Janssen, Fanny and Martikainen, Pekka and Zengarini, Nicolás and Sizer, Alison and Kunst, Anton E (2025) The combined impact of smoking, alcohol, and obesity on past trends in educational inequalities in life expectancy in England and Wales, Finland, and Italy, 1990-2017. European Journal of Public Health, Early online, https://doi.org/10.1093/eurpub/ckaf181.

External website: https://academic.oup.com/eurpub/advance-article/do...

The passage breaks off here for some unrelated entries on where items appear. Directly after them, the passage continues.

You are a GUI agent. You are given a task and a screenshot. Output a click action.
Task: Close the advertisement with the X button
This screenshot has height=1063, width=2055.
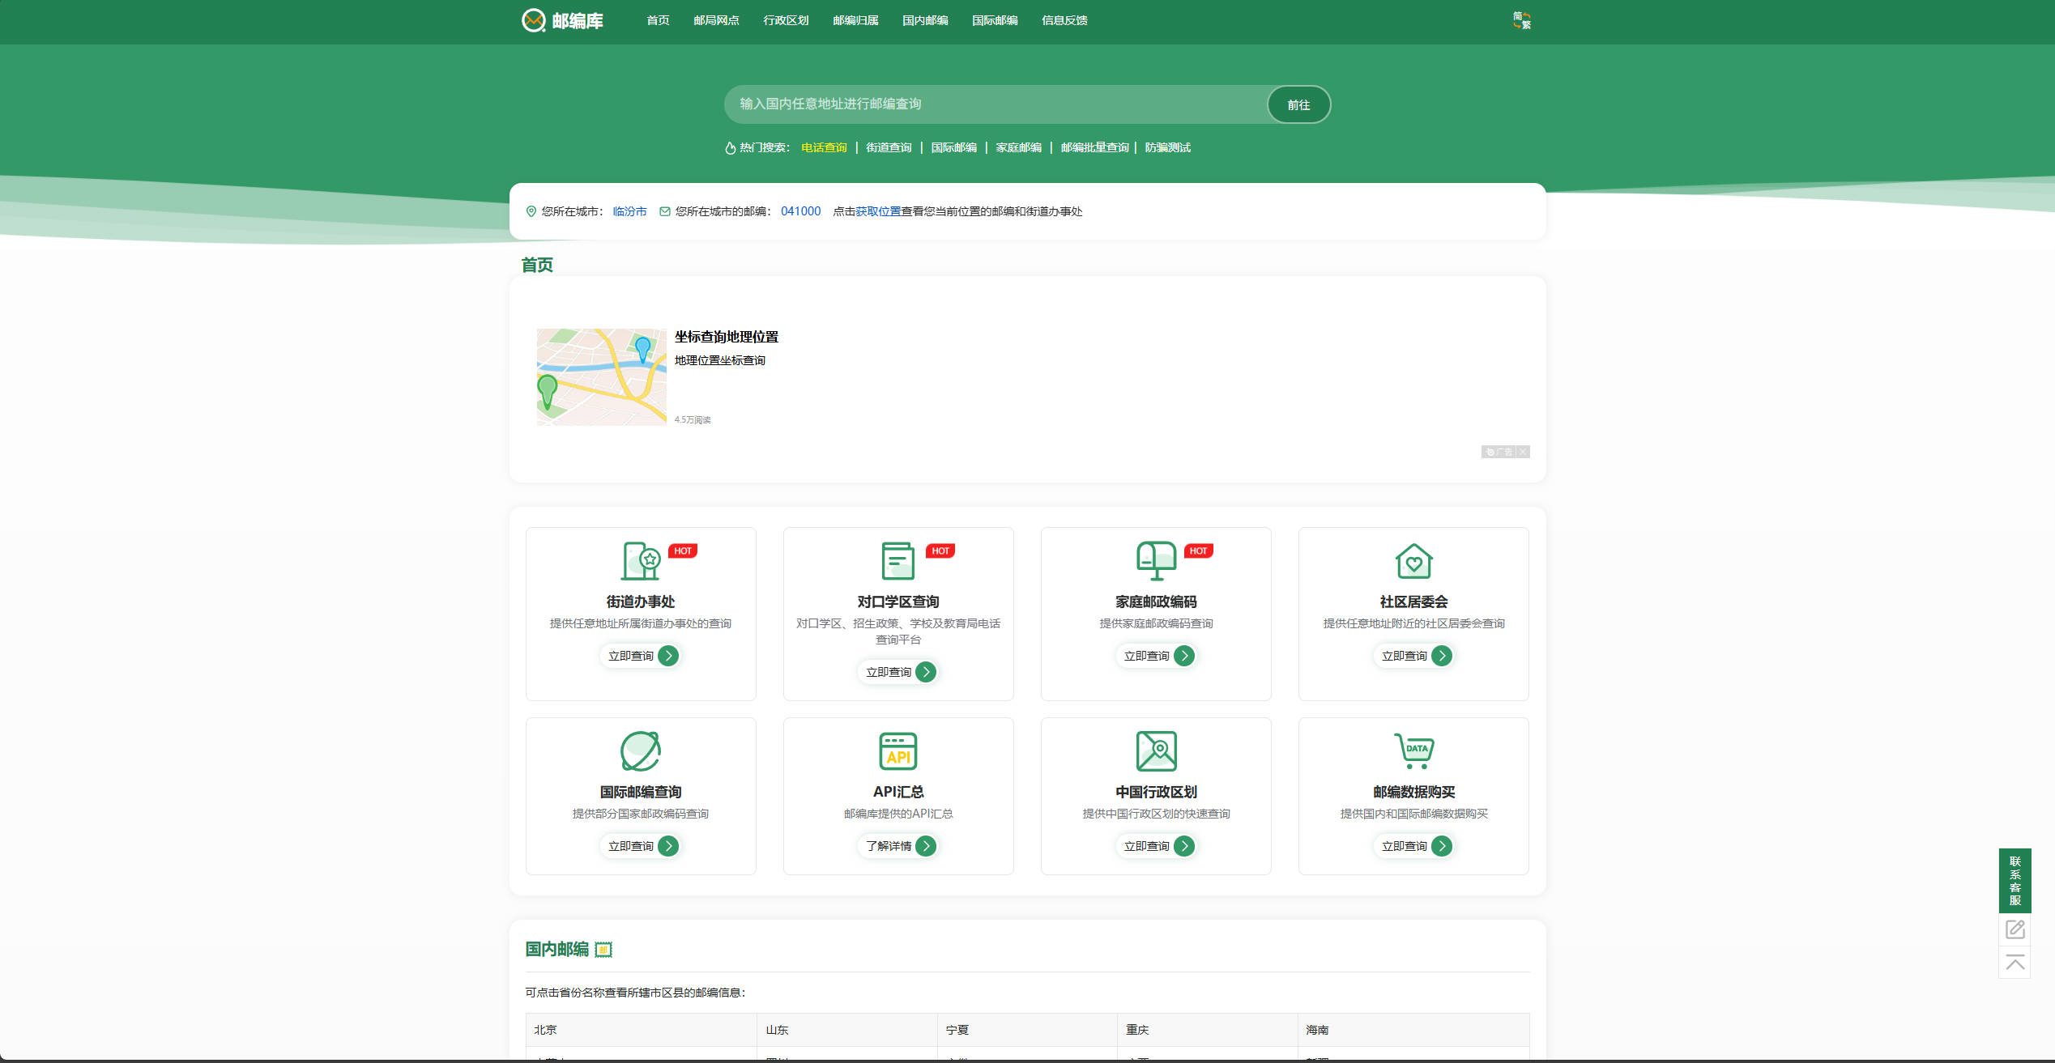(x=1524, y=452)
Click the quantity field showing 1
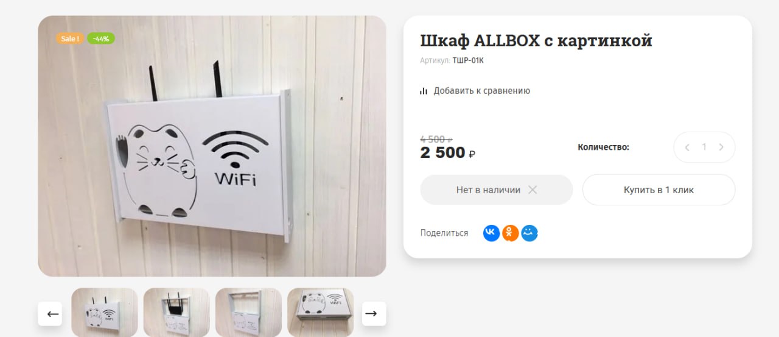The image size is (779, 337). (x=704, y=147)
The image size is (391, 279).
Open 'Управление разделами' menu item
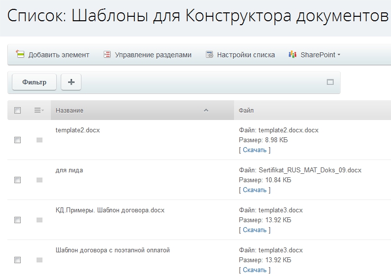(x=153, y=55)
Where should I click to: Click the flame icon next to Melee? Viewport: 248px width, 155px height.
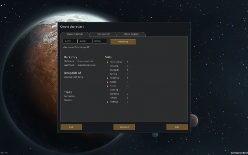tap(108, 82)
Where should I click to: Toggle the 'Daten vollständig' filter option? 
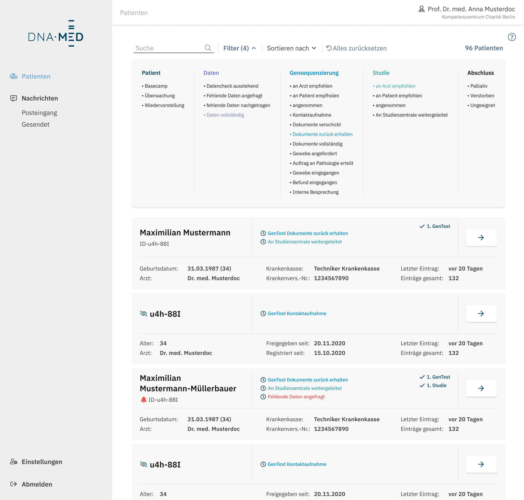[225, 115]
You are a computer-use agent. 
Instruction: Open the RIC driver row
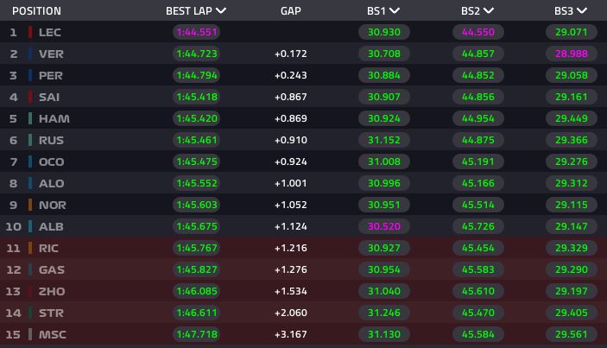point(304,248)
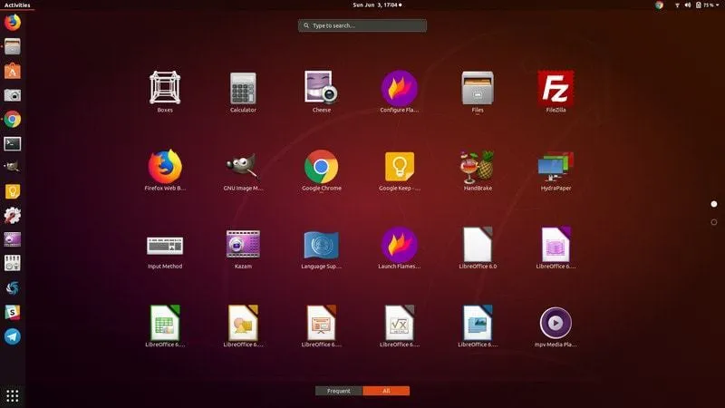Open the Input Method settings
The image size is (725, 408).
[x=164, y=245]
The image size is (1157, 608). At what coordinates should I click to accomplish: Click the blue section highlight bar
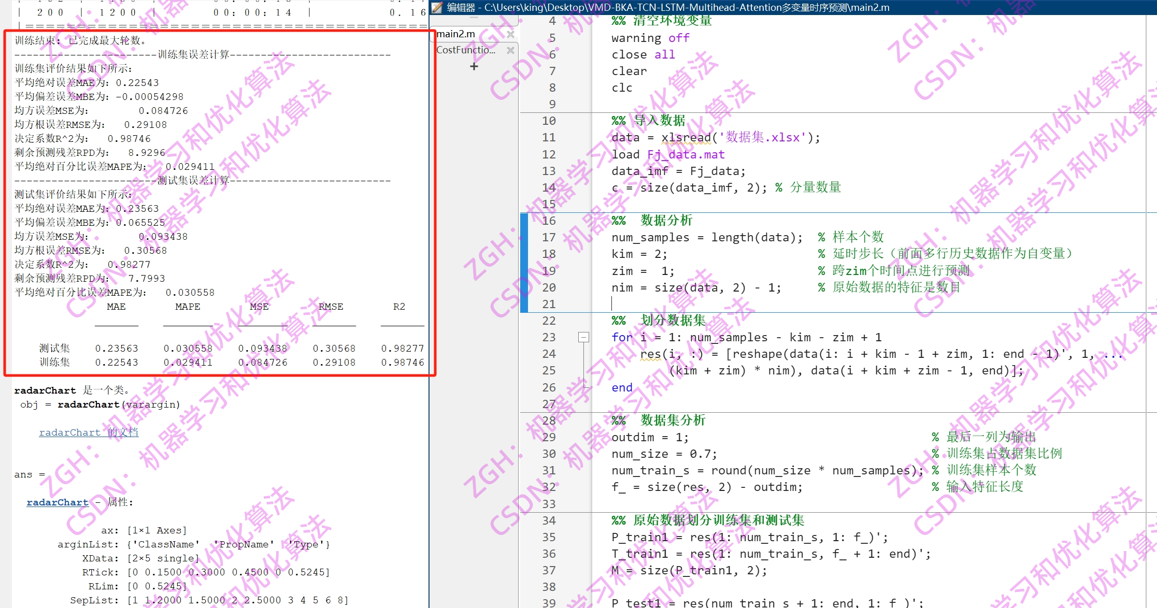[524, 262]
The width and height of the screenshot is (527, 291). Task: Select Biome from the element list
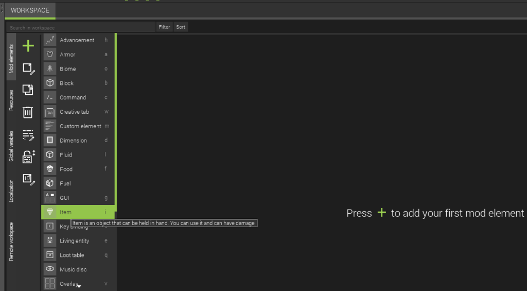[x=68, y=69]
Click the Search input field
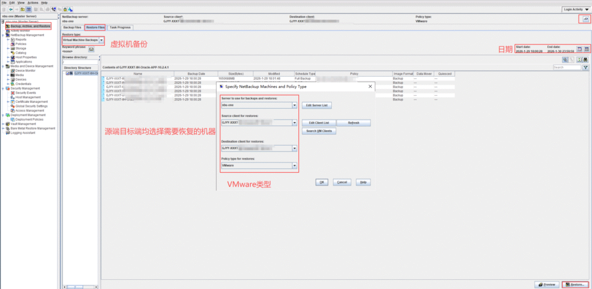 567,68
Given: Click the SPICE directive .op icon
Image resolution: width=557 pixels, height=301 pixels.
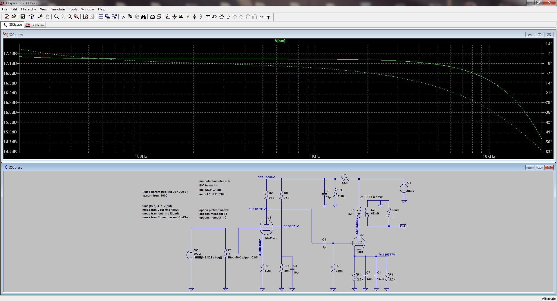Looking at the screenshot, I should pos(268,17).
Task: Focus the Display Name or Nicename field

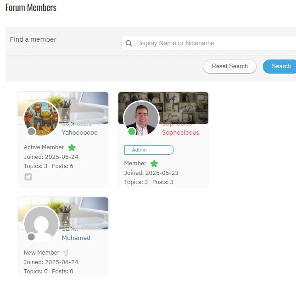Action: pyautogui.click(x=209, y=43)
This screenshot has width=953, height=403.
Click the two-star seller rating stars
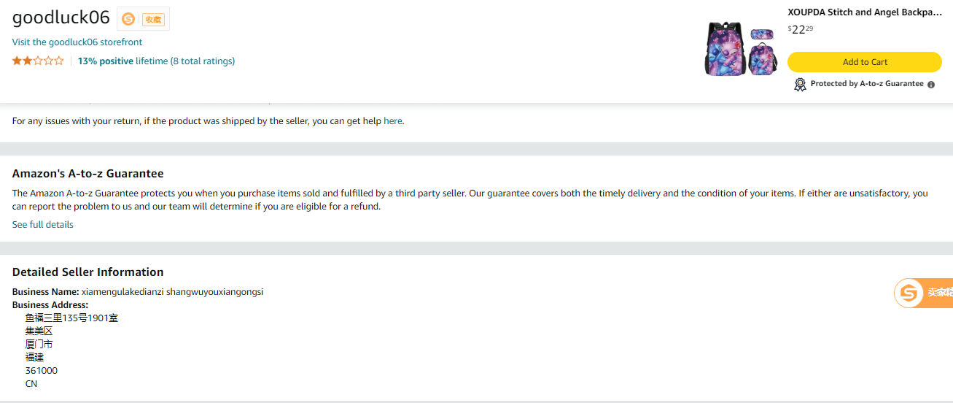(x=38, y=61)
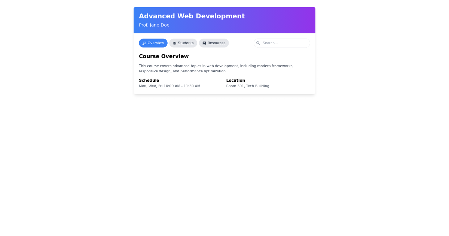This screenshot has width=449, height=236.
Task: Click the Course Overview heading
Action: click(x=164, y=56)
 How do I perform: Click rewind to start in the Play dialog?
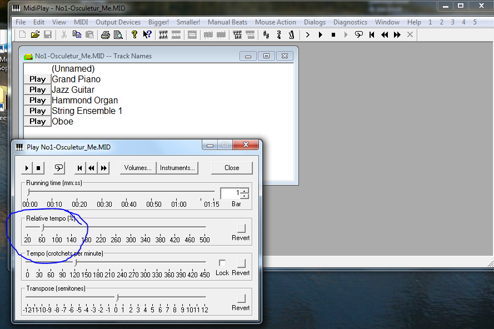(x=79, y=168)
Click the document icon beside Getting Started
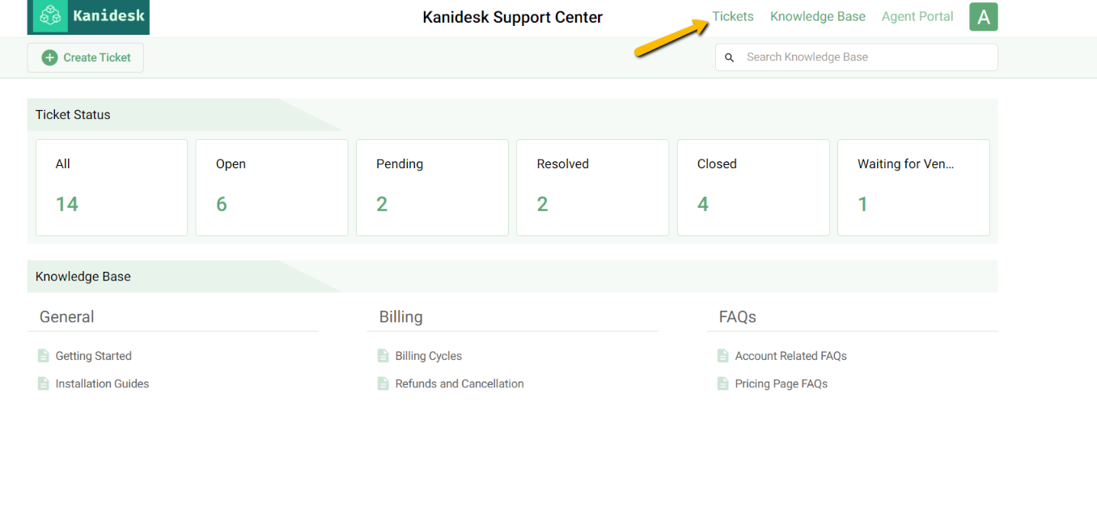 [43, 355]
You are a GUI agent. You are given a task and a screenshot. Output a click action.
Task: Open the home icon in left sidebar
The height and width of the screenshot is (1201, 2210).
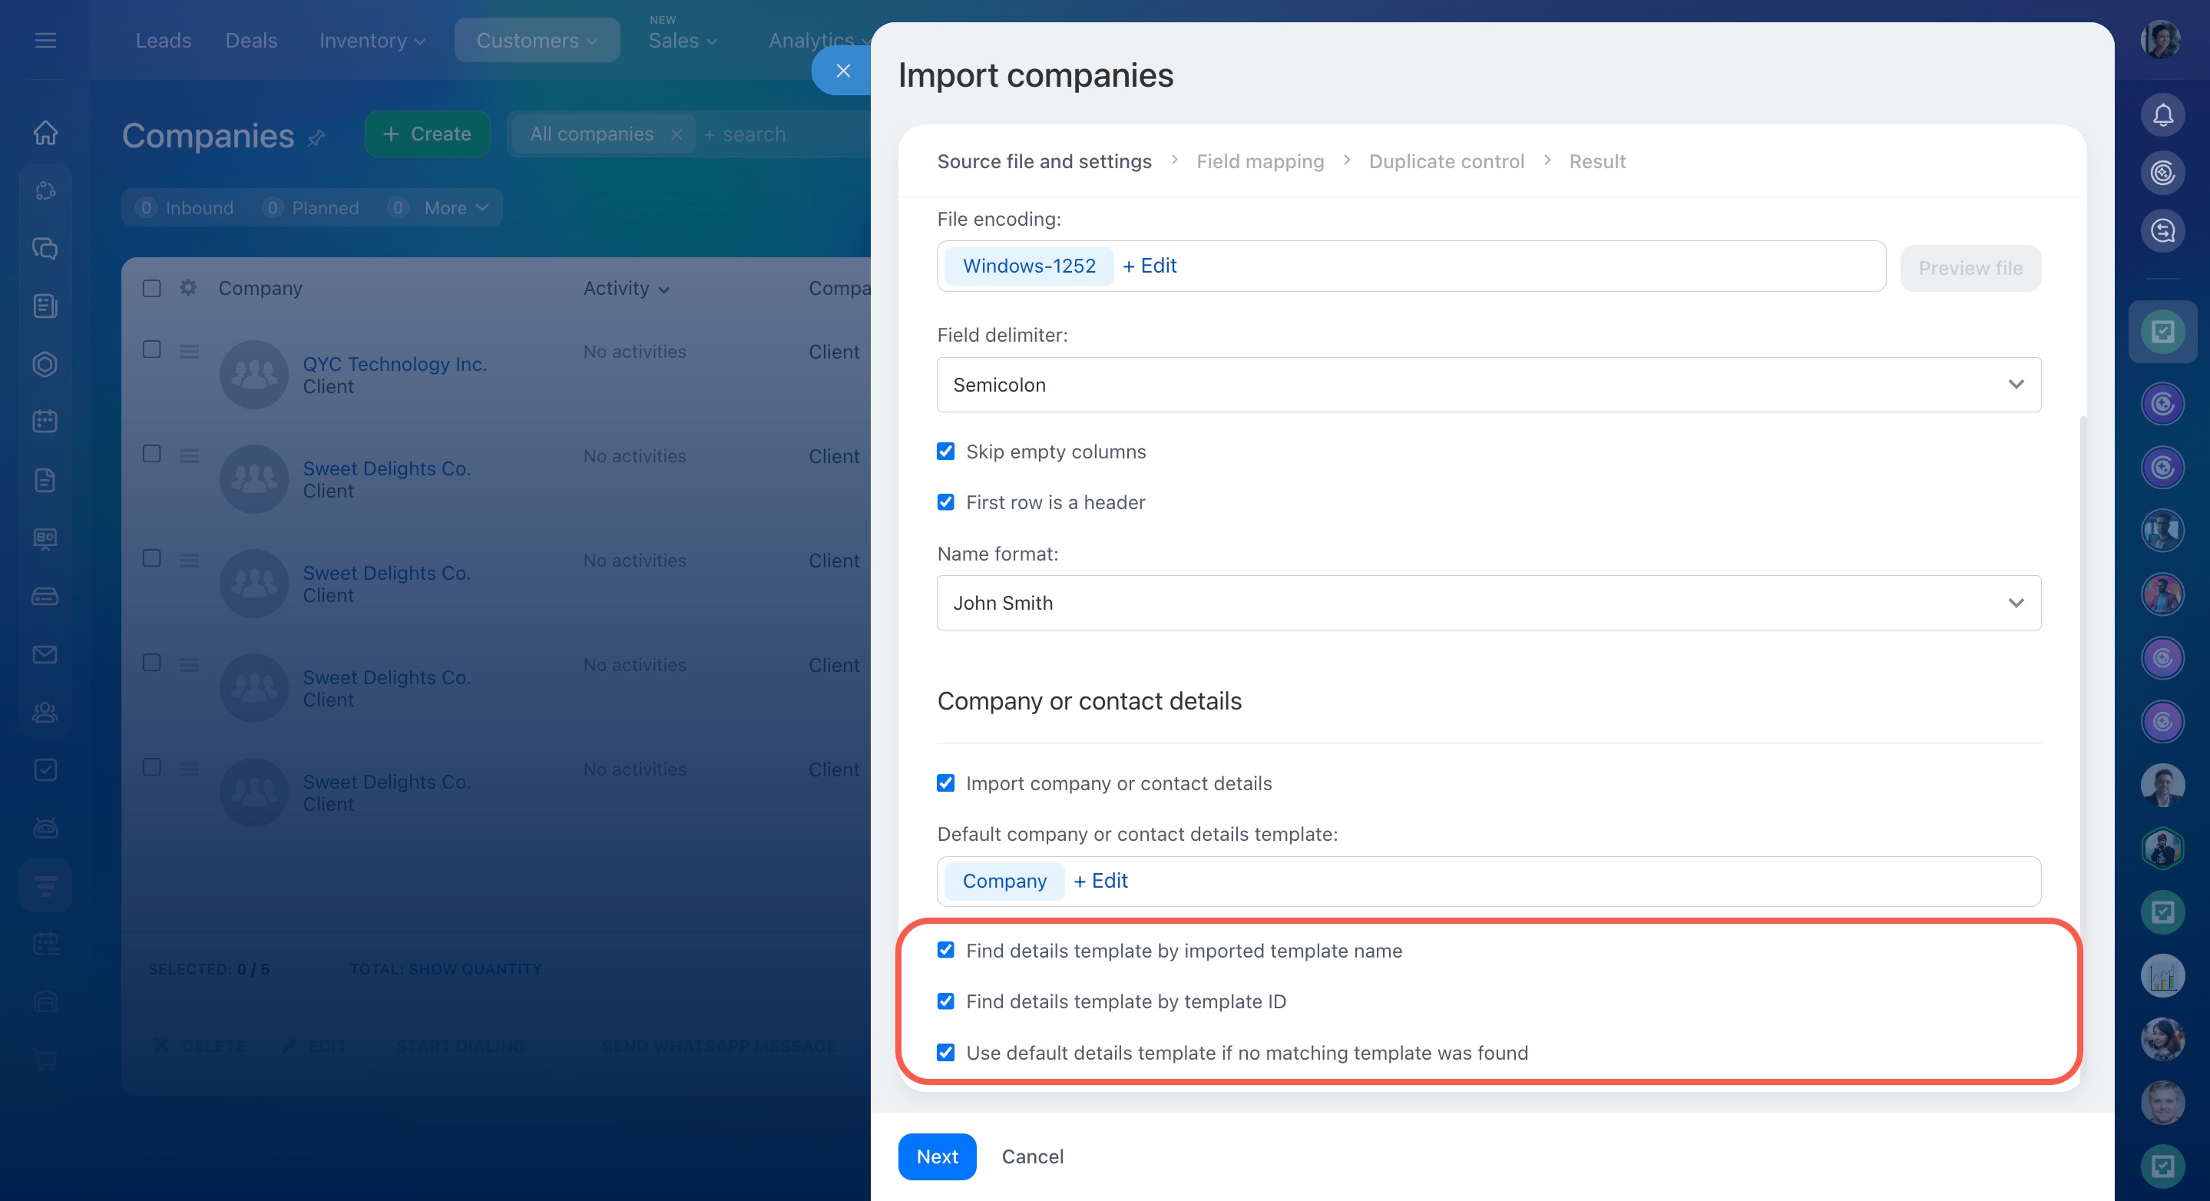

Socioeconomic inequalities in mortality are large and persistent. While the differential timing and impact of the smoking, alcohol, and obesity epidemics among socioeconomic groups likely influenced past trends in socioeconomic mortality inequalities, the evidence is scarce. We estimated the combined impact of smoking, alcohol, and obesity on past trends in educational inequalities in remaining life expectancy at age 30 (e30) in England and Wales, Finland, and Italy (Turin). To do so, we used long-term timeseries of annual individually-linked mortality data by educational level (low, middle, high), sex, and age (30+). We multiplicatively aggregated estimates of smoking-, alcohol-, and obesity-attributable mortality by educational level to obtain "lifestyle-attributable mortality" (LAM) by educational level. We compared trends in educational inequalities in e30 with and without LAM using segmented regression. We found that smoking-, alcohol-, and obesity-attributable mortality individually contributed 23%, 14%, and 10%, respectively, to the average educational inequality in e30 of 4.4 years in 1992-2017, and 44% combined (males: 51%; females: 34%). LAM contributed 57%, 63%, and 43%, respectively, to the increase in educational inequalities in e30 among Finnish males (1987-2008), Finnish females (1987-2017), and Italian males (1990-2018); tempered the decline in inequalities among British females (1992-2017); and was responsible for the reversal in 2008 from increasing to declining inequalities among Finnish males. Targeting socioeconomic inequalities in smoking, alcohol, and obesity could, thus, substantially reduce socioeconomic inequalities in e30, and the increasing time trends in these inequalities. The observed country differences in the importance of these lifestyle factors demonstrate the need for context-specific strategies.